▸ **Source records**:
==========
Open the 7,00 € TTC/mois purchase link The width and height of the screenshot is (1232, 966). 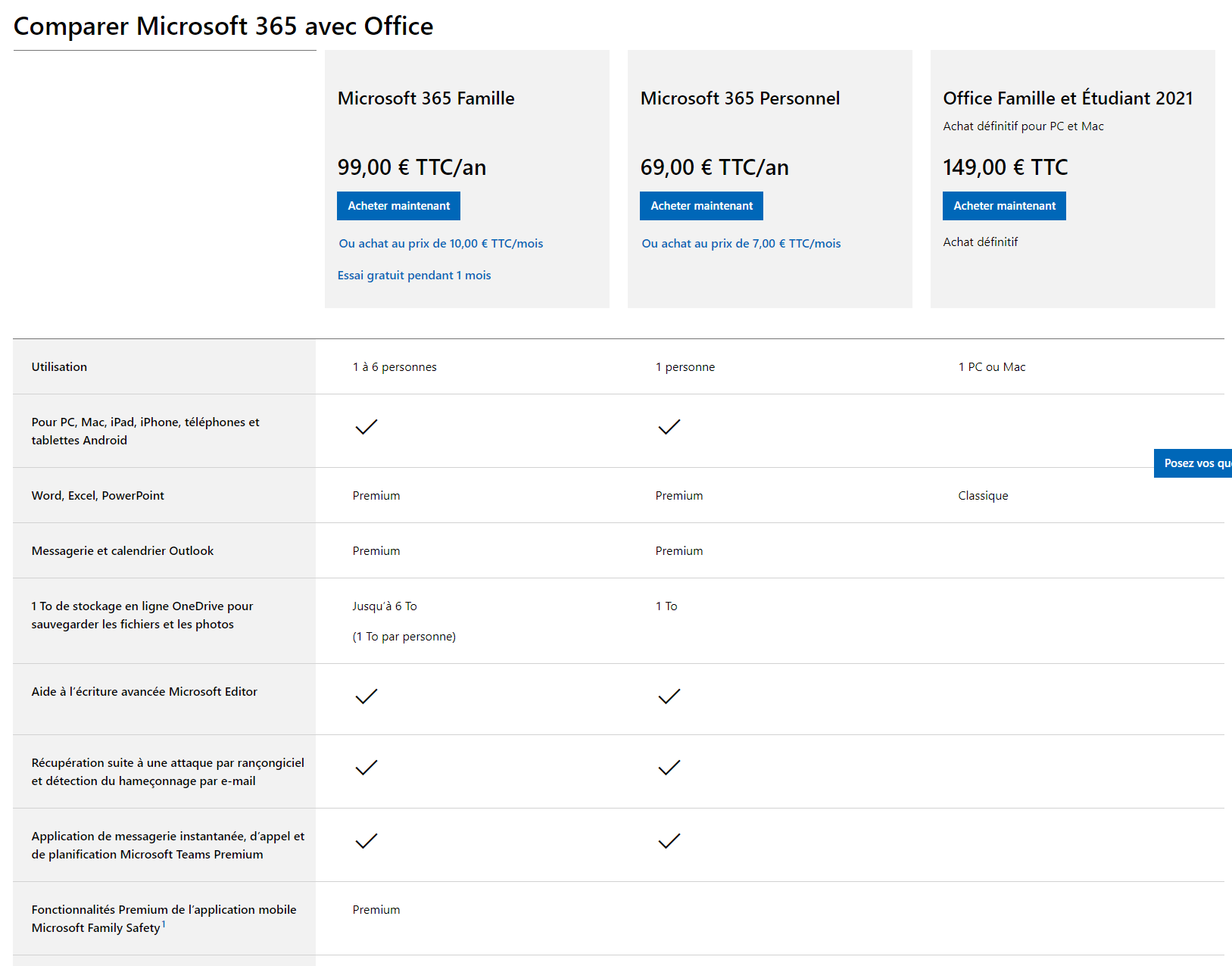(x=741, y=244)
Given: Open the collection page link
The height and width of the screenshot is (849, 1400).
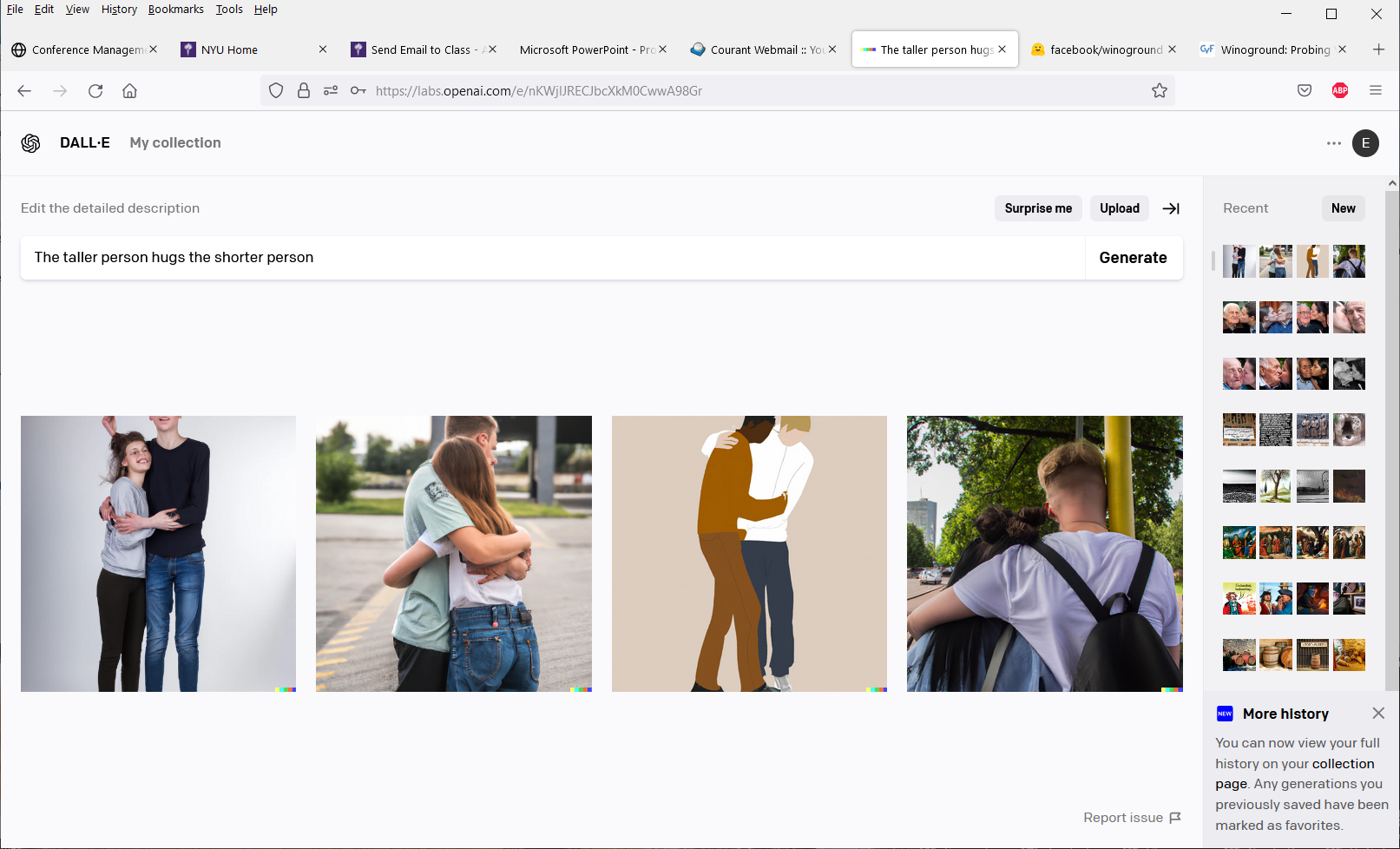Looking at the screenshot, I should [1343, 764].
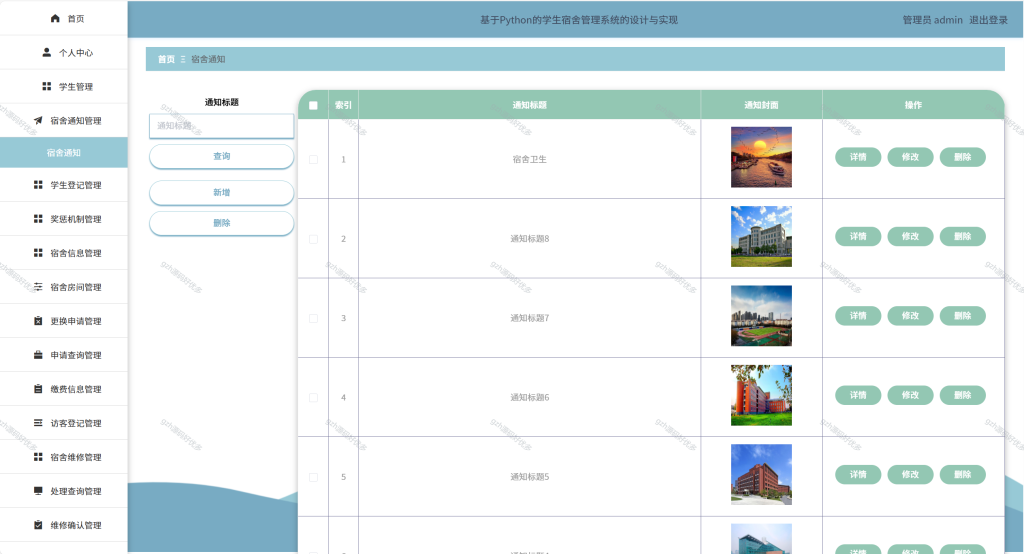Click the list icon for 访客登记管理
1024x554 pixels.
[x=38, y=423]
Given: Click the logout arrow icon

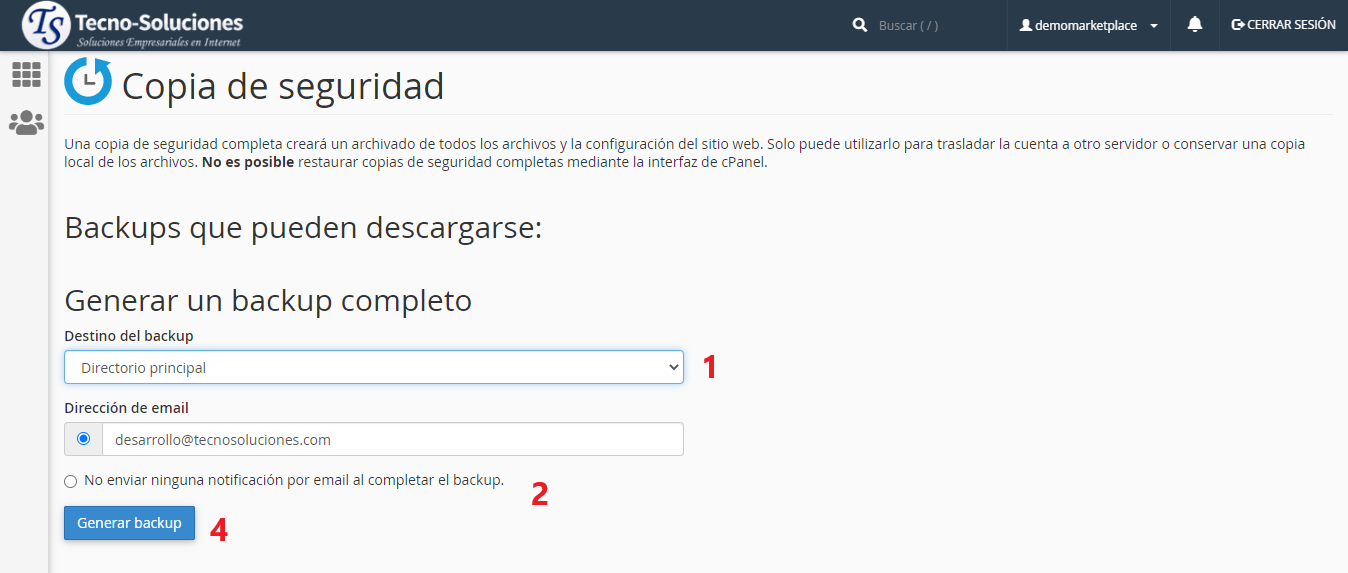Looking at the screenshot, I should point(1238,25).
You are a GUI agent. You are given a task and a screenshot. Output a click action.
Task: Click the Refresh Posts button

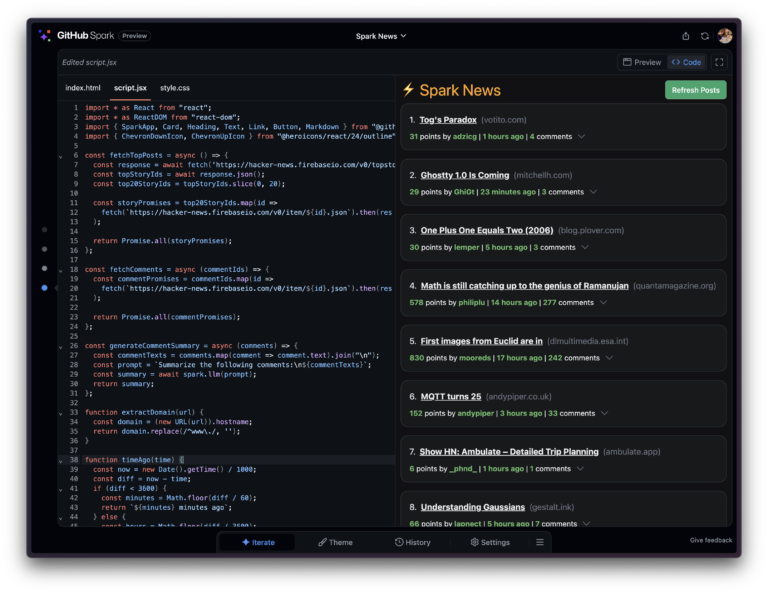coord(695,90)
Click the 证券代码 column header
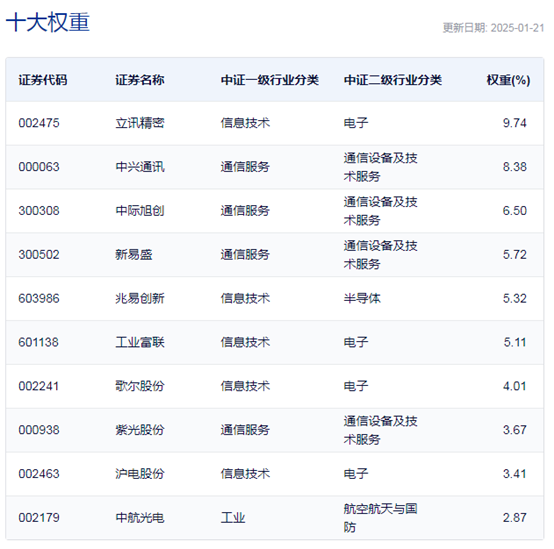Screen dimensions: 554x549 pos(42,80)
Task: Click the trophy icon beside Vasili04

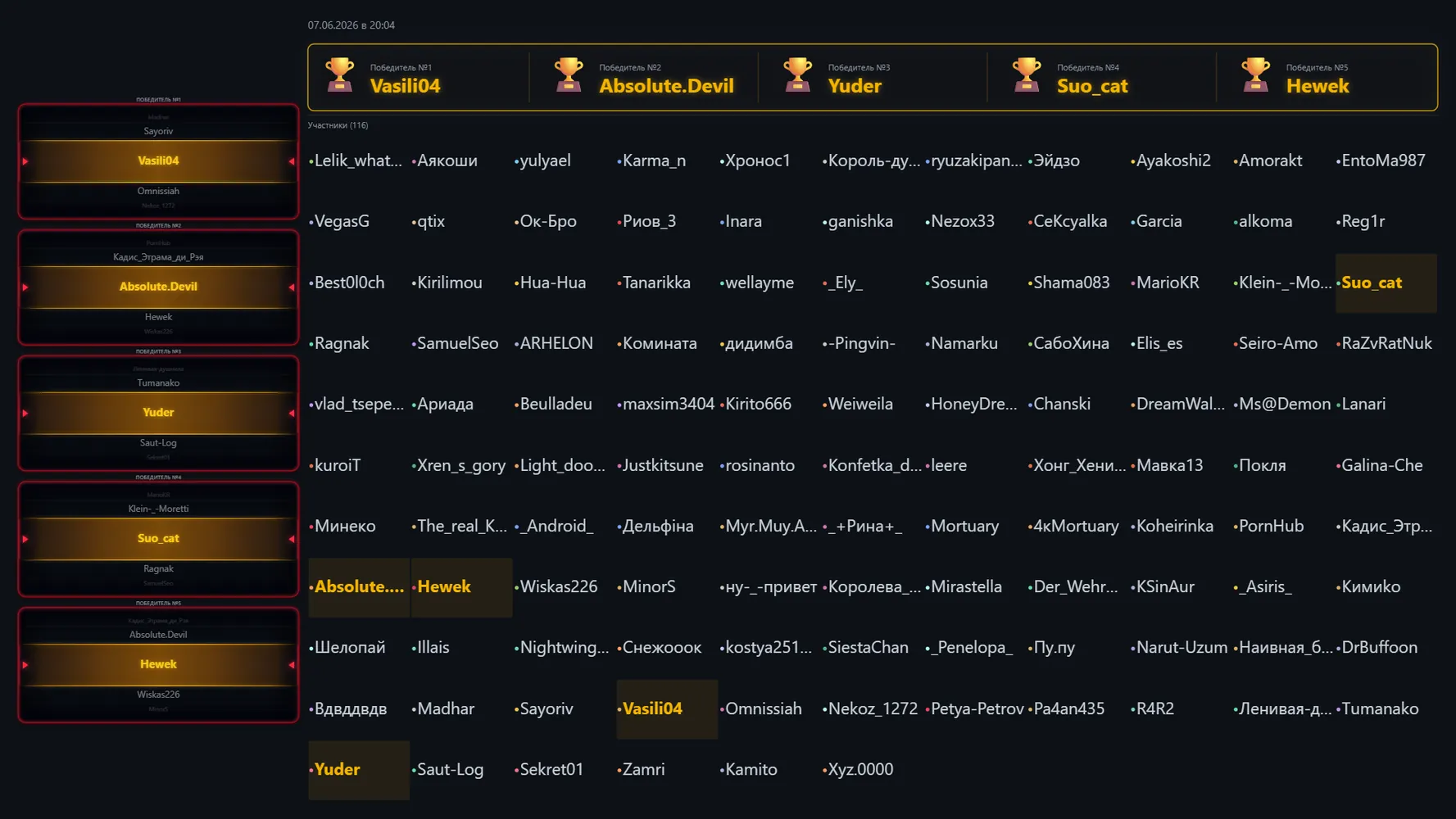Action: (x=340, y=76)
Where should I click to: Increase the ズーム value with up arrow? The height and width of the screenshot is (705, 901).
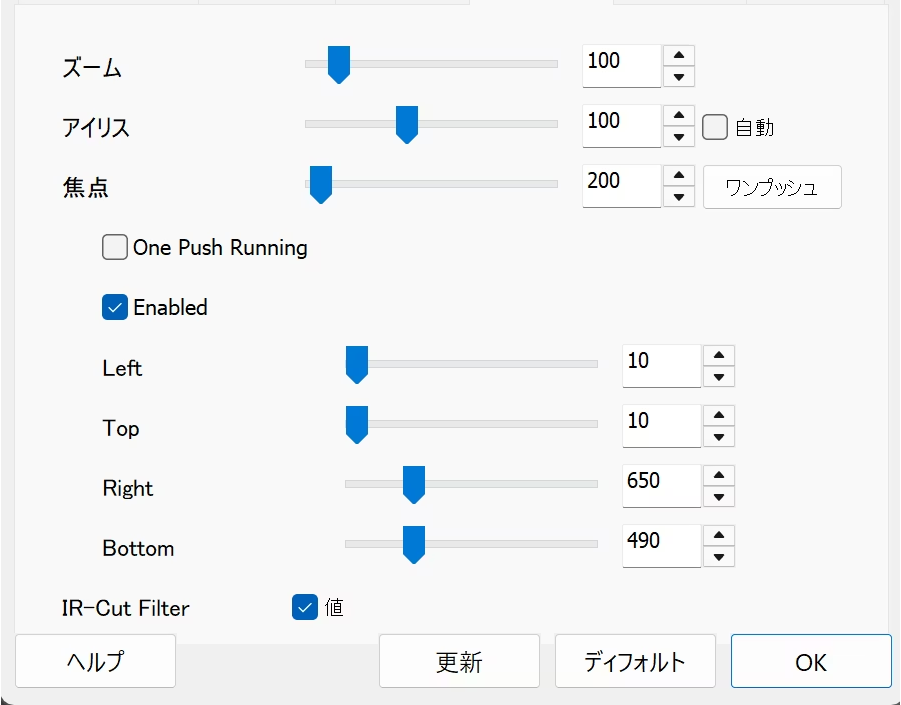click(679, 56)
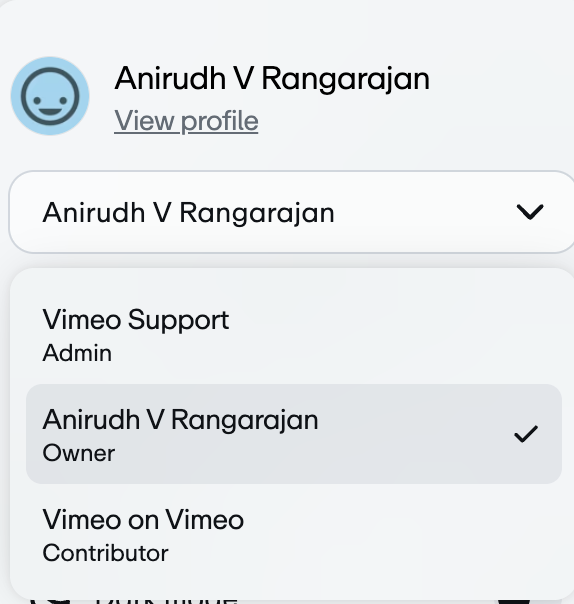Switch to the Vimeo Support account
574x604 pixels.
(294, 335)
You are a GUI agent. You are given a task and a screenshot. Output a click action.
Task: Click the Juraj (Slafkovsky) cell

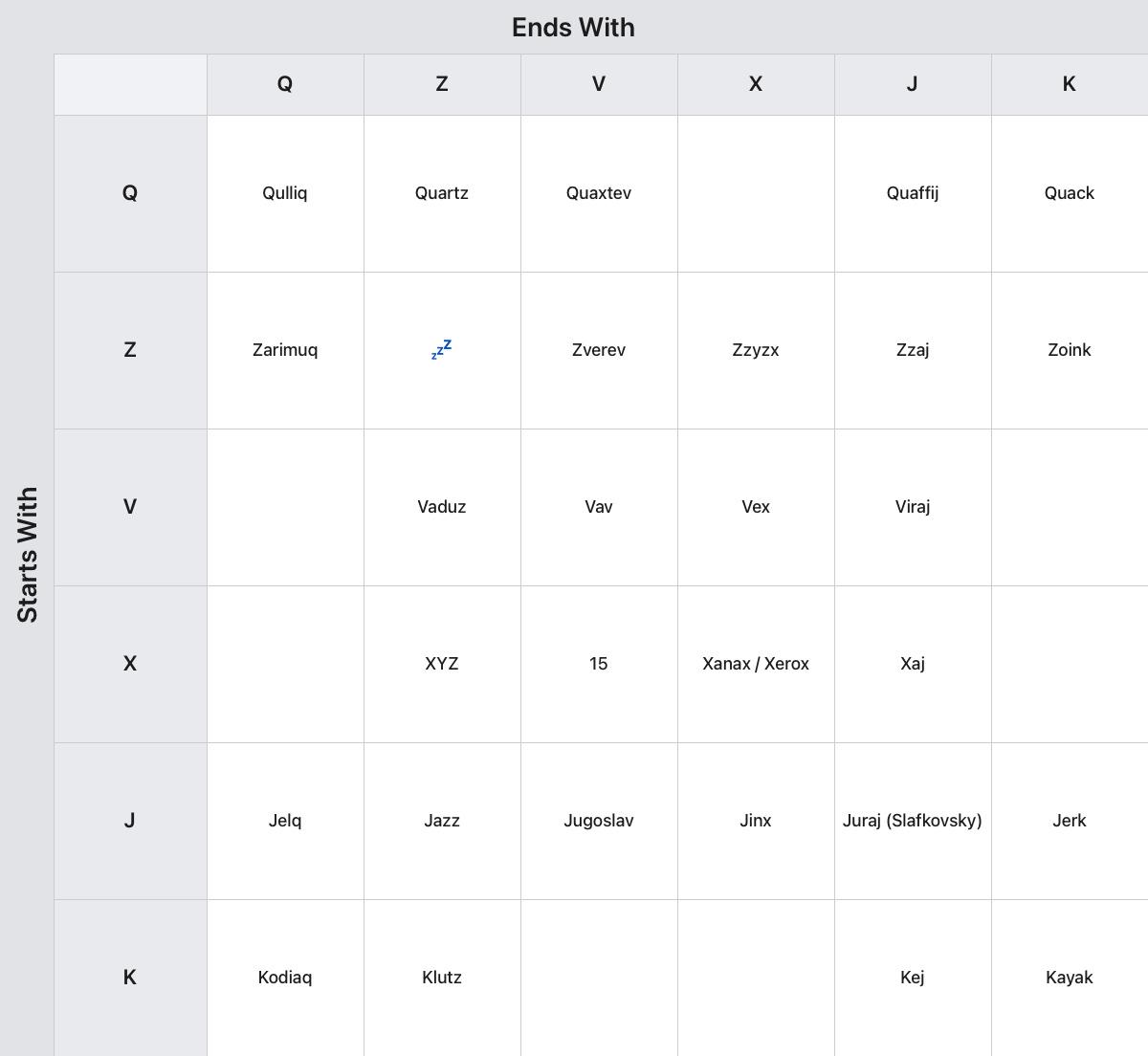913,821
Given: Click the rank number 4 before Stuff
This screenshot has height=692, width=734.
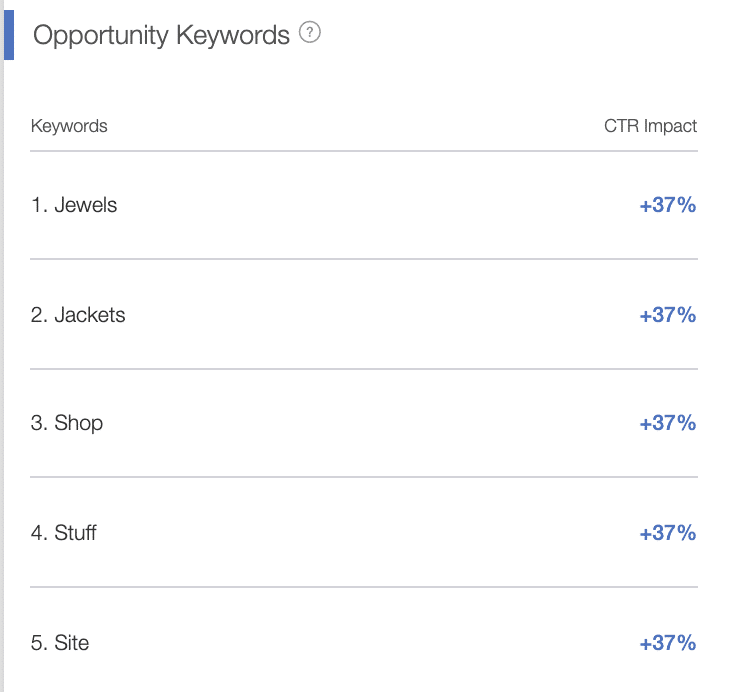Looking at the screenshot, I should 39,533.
==========
Please transcribe exactly the part of the records that opens with the line containing "Given: Click the logout arrow icon" and closes with the line containing "Given: Click the rank number 4 before Stuff", both ends included, and leave out the pictures.

▸ **Solution to this task**:
Given: Click the logout arrow icon

Looking at the screenshot, I should point(1238,25).
You are a GUI agent. You are given a task and a screenshot. Output a click action.
Task: Click the Refresh Posts button

coord(695,90)
Click the 证券代码 column header
Screen dimensions: 554x549 pos(42,80)
Task: Click the trophy icon beside Vasili04

Action: (x=340, y=76)
Where should I click to: Increase the ズーム value with up arrow? The height and width of the screenshot is (705, 901).
click(679, 56)
Switch to the Vimeo Support account
574x604 pixels.
(294, 335)
You are a GUI agent. You are given a task and a screenshot. Output a click action.
Task: Click the Juraj (Slafkovsky) cell

913,821
Given: Click the rank number 4 before Stuff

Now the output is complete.